Israel bans 20 international NGOs under anti-BDS law

Israel's parliament passed a law in March barring entry into the country for those supporting a boycott of Israel with the names of the banned organisations announced today.
2 min read
07 January, 2018
Israel passed its controversial anti-boycott law last year. [AFP]

Israel named 20 foreign NGOs on Sunday whose representatives are barred from entering the country, saying that they support a boycott of Israel over its occupation of the Palestinian territories.

In March last year Israel's parliament passed a law barring entry into the country for those supporting a boycott of Israel. 

The legislation denies permits and residency visas to anyone who has publicly called for a boycott of the country.

Rights groups criticised the law as "thought control" and noted that Israel also controls who enters the Palestinian, territories apart from one border crossing between the Gaza Strip and Egypt.

Among the banned groups are the Paris-based Association France Palestine Solidarite, British charity War on Want and the American Friends Service Committee - a Nobel Peace Prize-winning US Quaker organisation.

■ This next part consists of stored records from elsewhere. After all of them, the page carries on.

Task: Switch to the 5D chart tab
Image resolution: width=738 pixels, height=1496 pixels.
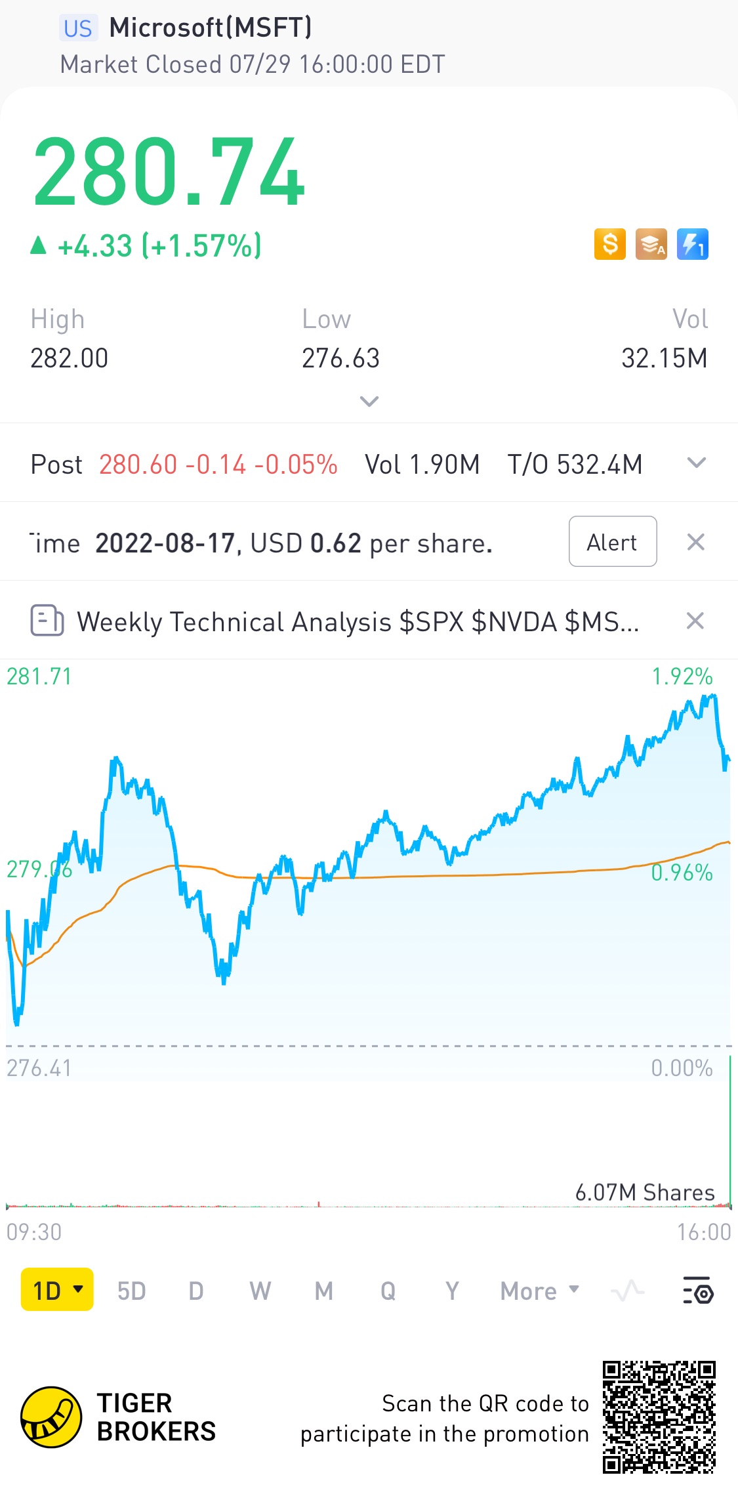Action: pyautogui.click(x=131, y=1291)
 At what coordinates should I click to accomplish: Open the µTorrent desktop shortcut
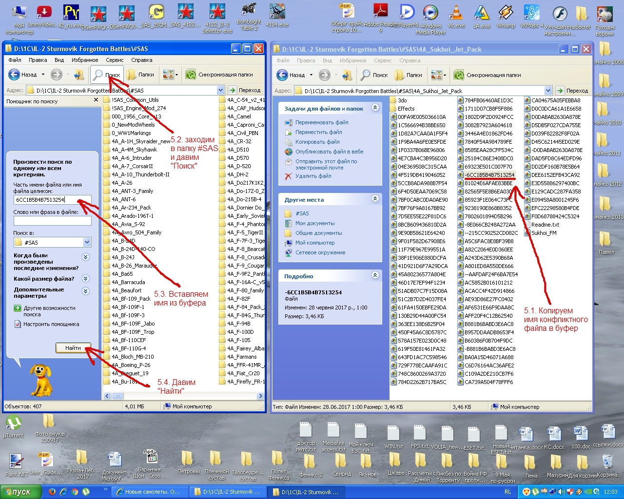click(13, 422)
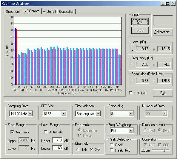Click the Level Range Upper dB field
177x159 pixels.
57,140
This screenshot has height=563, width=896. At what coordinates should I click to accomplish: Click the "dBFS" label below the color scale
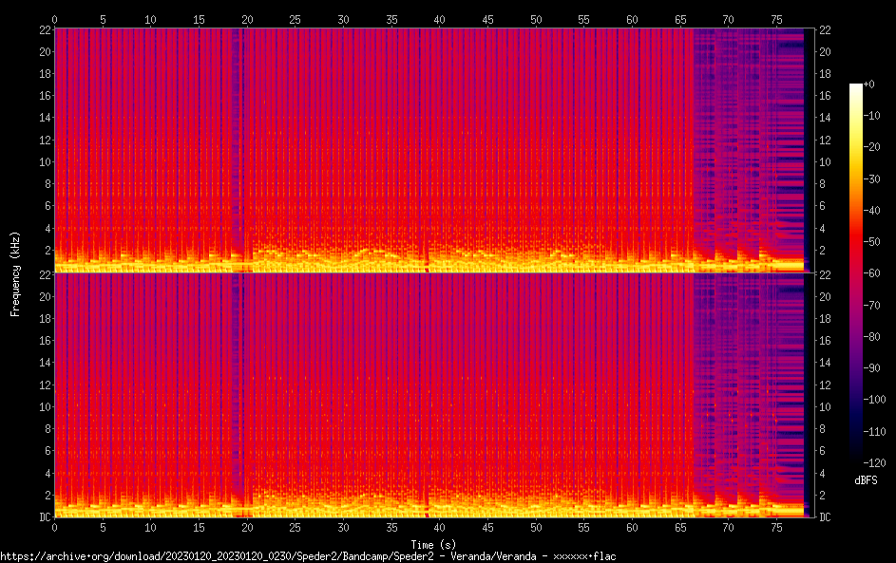[866, 480]
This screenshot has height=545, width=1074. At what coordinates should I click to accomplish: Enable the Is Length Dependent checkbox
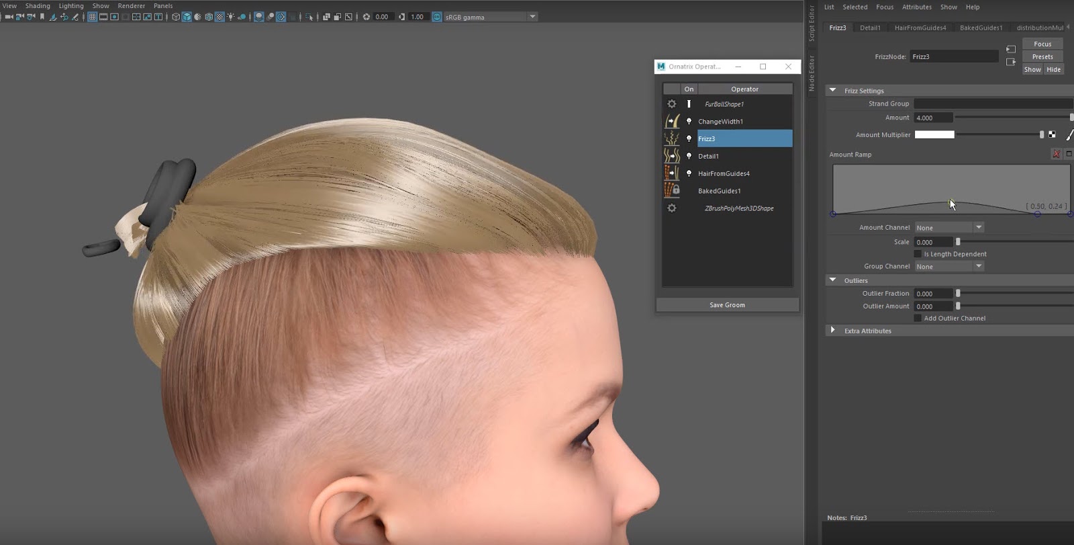coord(918,254)
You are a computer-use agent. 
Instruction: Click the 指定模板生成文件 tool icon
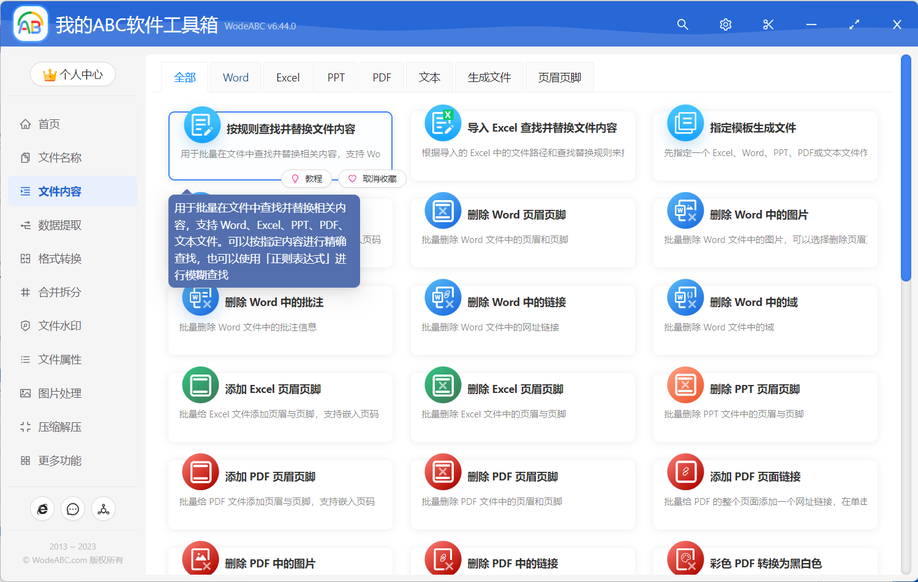tap(685, 123)
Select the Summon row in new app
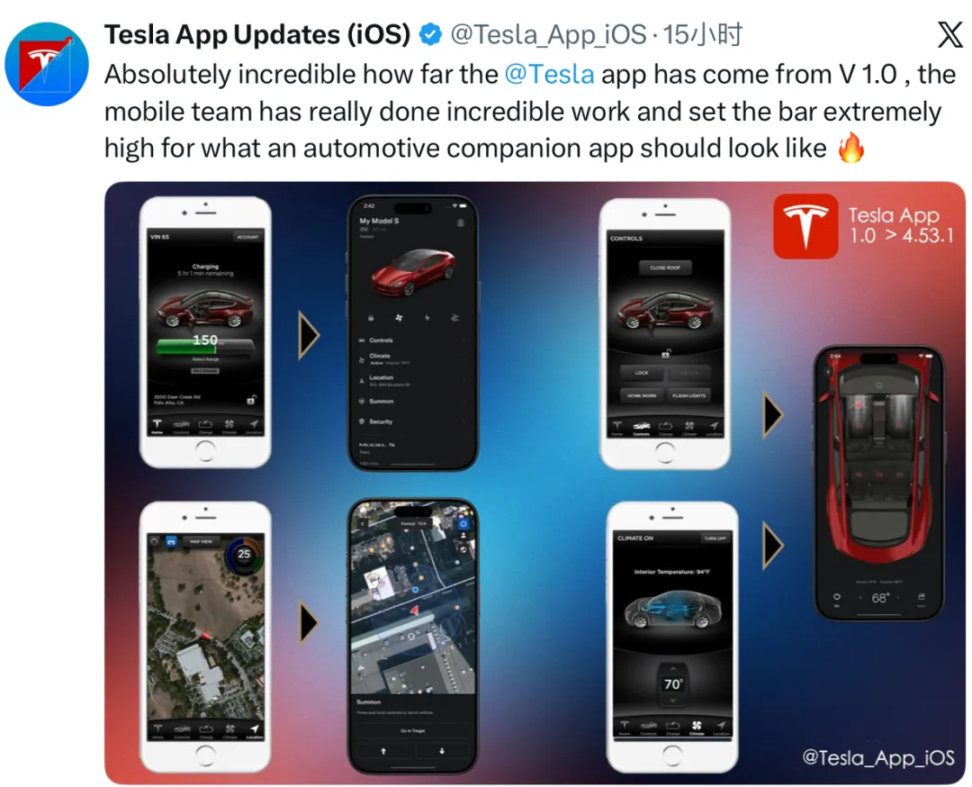972x787 pixels. click(x=412, y=402)
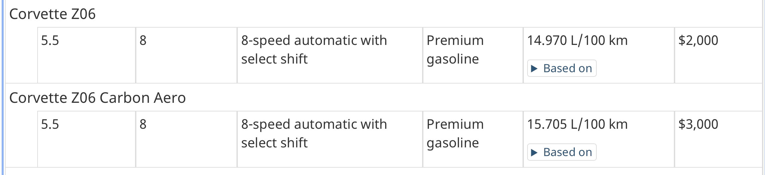Click the 14.970 L/100 km consumption value

point(577,41)
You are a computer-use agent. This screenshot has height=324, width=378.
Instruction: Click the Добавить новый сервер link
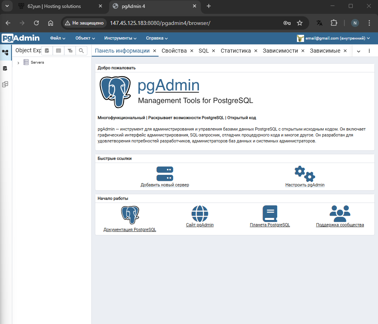[164, 185]
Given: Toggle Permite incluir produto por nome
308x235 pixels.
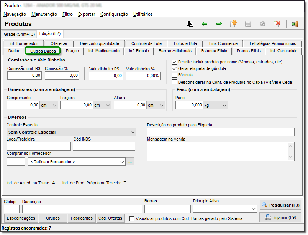Looking at the screenshot, I should click(x=175, y=62).
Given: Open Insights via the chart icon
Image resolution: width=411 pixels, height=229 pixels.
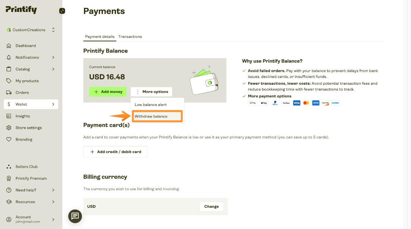Looking at the screenshot, I should click(9, 116).
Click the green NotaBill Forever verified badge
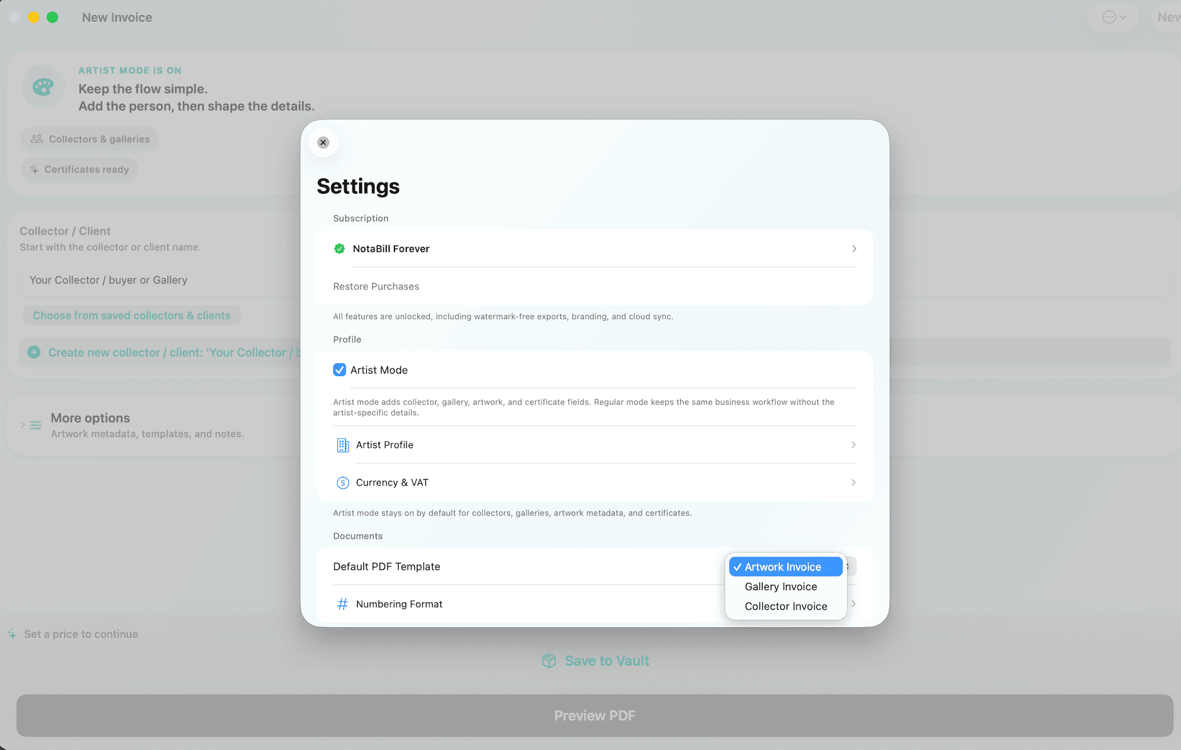The height and width of the screenshot is (750, 1181). point(340,249)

South African, French, Italian and Chilean branches of the Boycott, Divestment and Sanctions movement (BDS) also featured on the blacklist.

"We have moved from defence to attack. The boycott organisations need to know that the state of Israel will act against them and will not allow them to enter its territory in order to harm its citizens," Public Security and Strategic Affairs Minister Gilad Erdan wrote in a Hebrew-language statement.

The statement from Erdan's office said that the proscribed NGOs were "the main boycott organisations which operate consistently and continuously against the state of Israel, while putting pressure on organisations, institutions and countries to boycott Israel".

It said that they employed "a false propaganda campaign aimed at undermining Israel's legitimacy in the world".

In November, Israel denied entry to a US employee of Amnesty International as part of its anti-boycott offensive.

Amnesty and Israeli officials said at the time that Raed Jarrar, an advocacy director for the Middle East and North Africa at the rights group, was prevented from entering the occupied West Bank.

Jarrar was turned back by Israeli authorities at the land crossing between Jordan and the West Bank.

Amnesty did not appear on Sunday's list.

Israeli authorities said Jarrar was barred at Erdan's orders over unspecified links with BDS.

Israel sees the boycott movement as a strategic threat and accuses it of anti-Semitism - a claim activists deny, saying they want only to see an end to Israel's occupation.